Indra Nooyi, the CEO of PepsiCo, announced this week that she is stepping down after leading that company for 12 years. With her departure, that leaves 24 female CEOs at companies in the S&P 500 index, less than five percent. 


Earlier this year, during an interview with the podcast Freakonomics, Nooyi spoke about the challenges of getting and keeping women in top positions. "How are you going to attract women to the workforce, where we need them, but allow them to balance having a family…and still allow them to contribute productively to the workforce?" she said. "I don’t have an answer to that. It’s got to be a concerted effort on the part of governments, societies, families, companies — all of us coming together."

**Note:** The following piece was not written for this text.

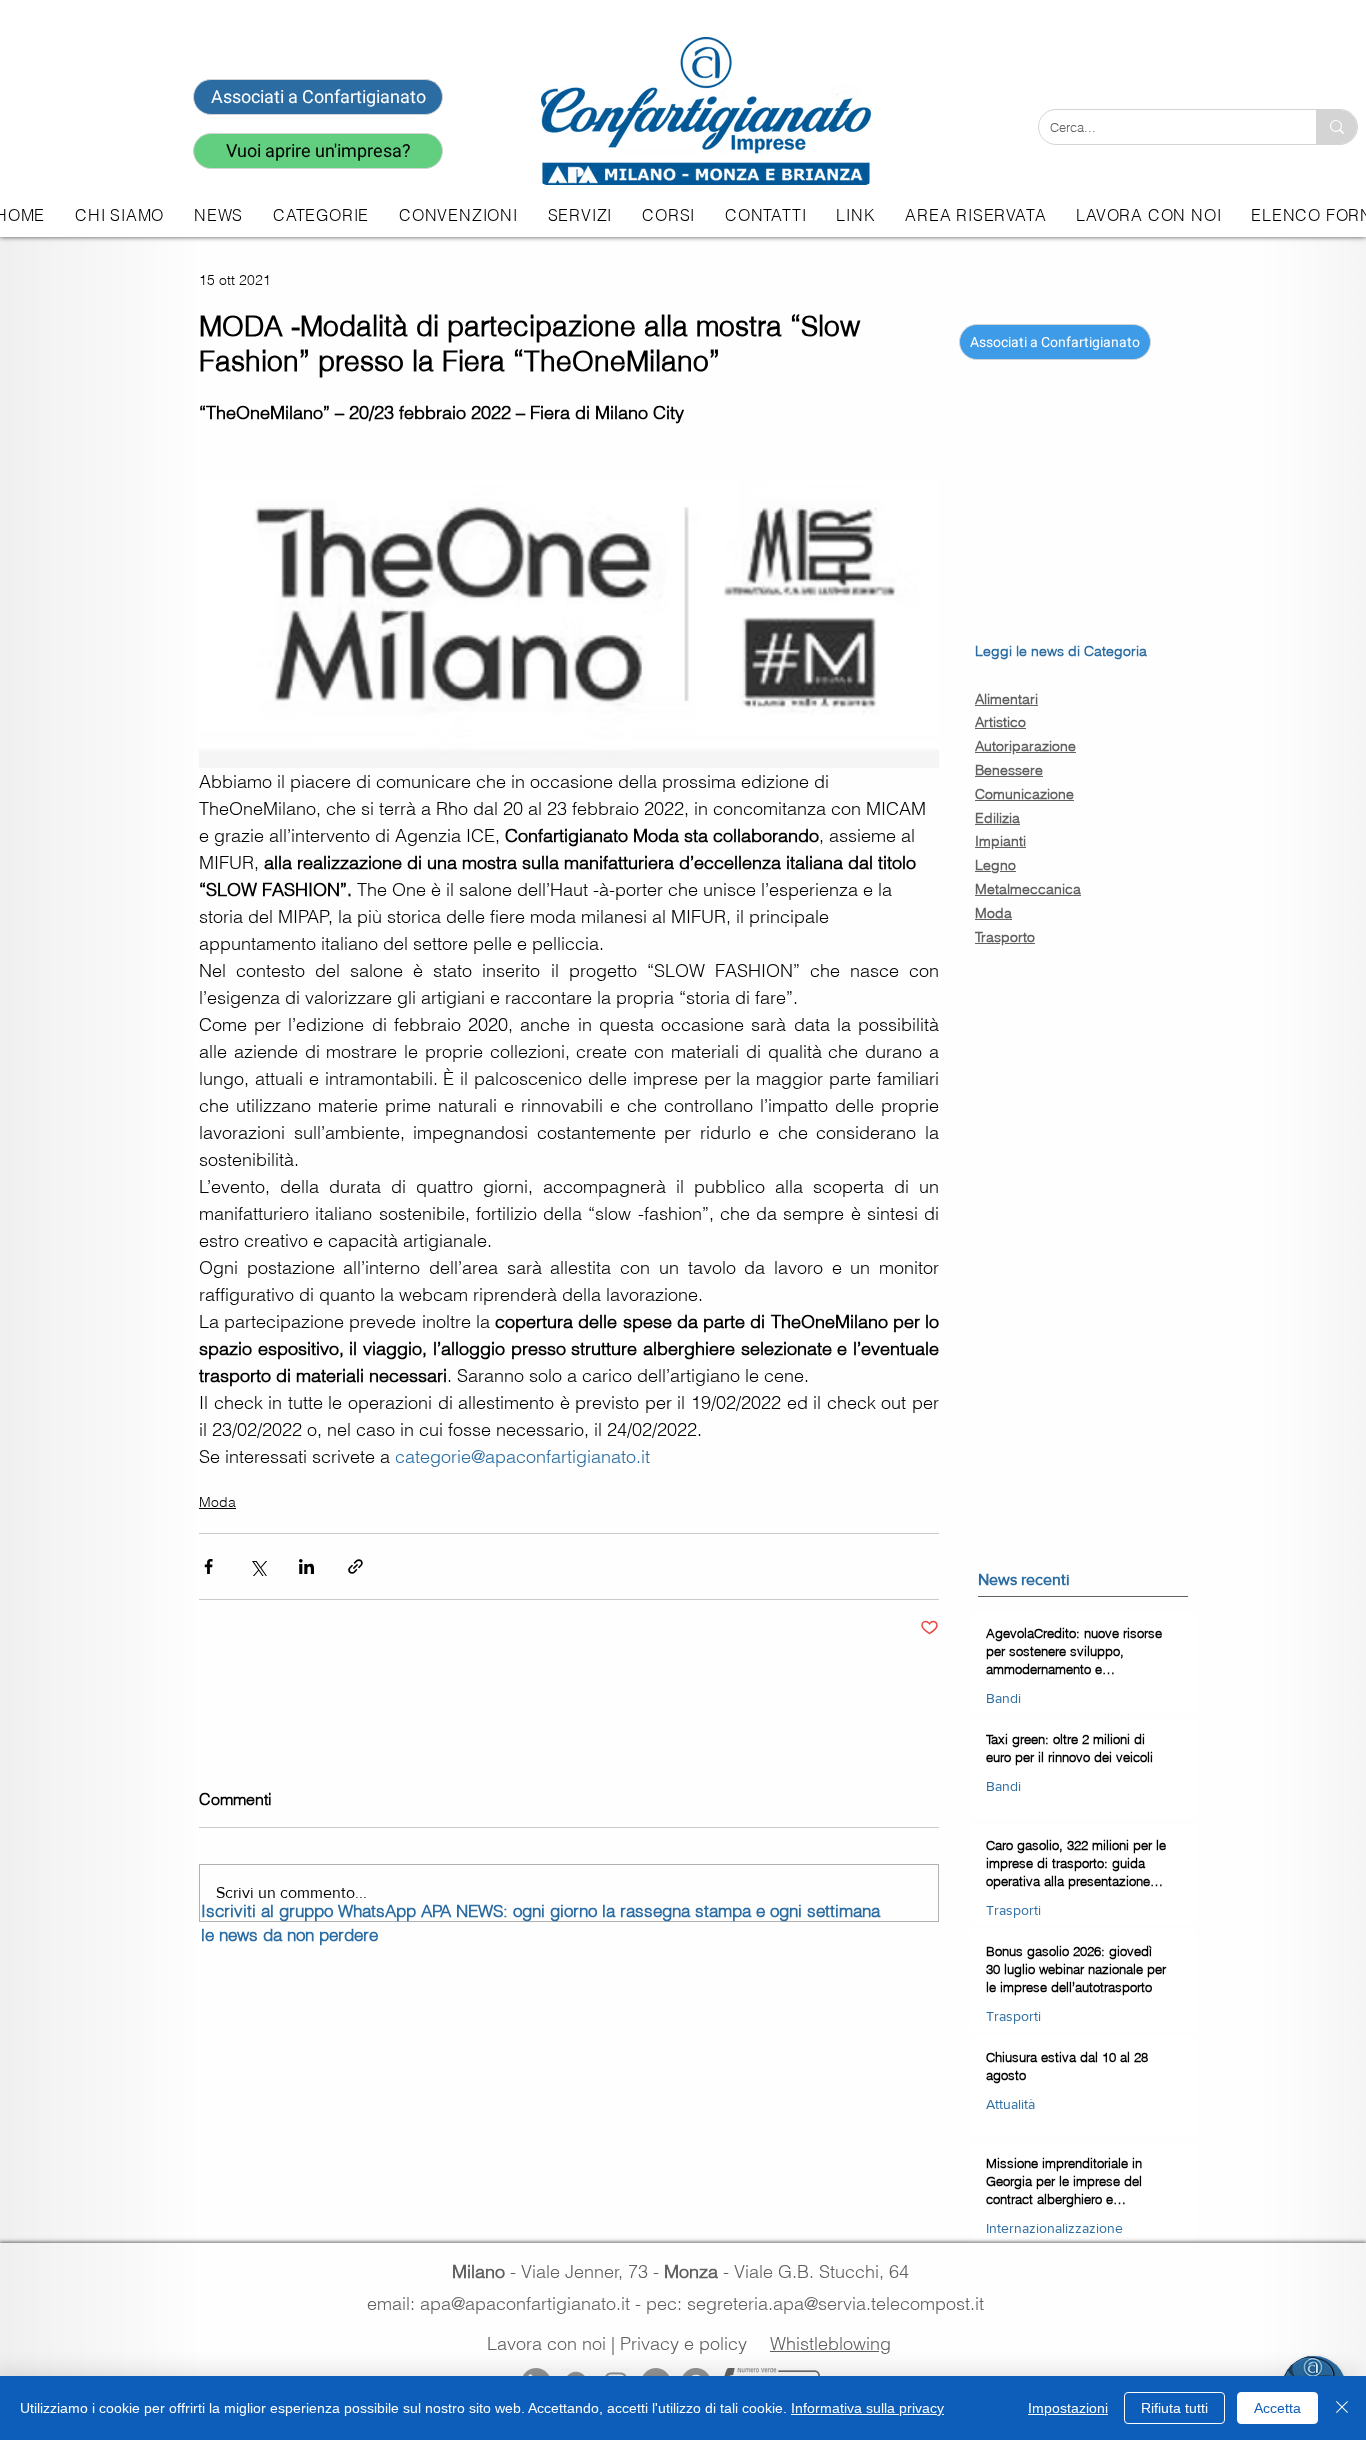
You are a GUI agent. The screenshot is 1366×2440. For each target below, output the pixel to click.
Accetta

Yet despite efforts to promote women to leadership roles in companies, the number of female CEO’s declined compared to last year, and for women of color, the situation is worse. According to statistics from Catalyst, a nonprofit research and consulting firm, women of color account for about four percent of senior level officers and managers at S&P 500 companies, while white women make up about 21 percent.


This week on Money Talking, host Charlie Herman examines why so few women are leading companies with Sheelah Kolhatkar, staff writer for The New Yorker who wrote about Nooyi and the vanishing female CEO.

Women and men enter the workforce in equal numbers, but only less than five percent of the top 500 companies in the U.S. are led by women.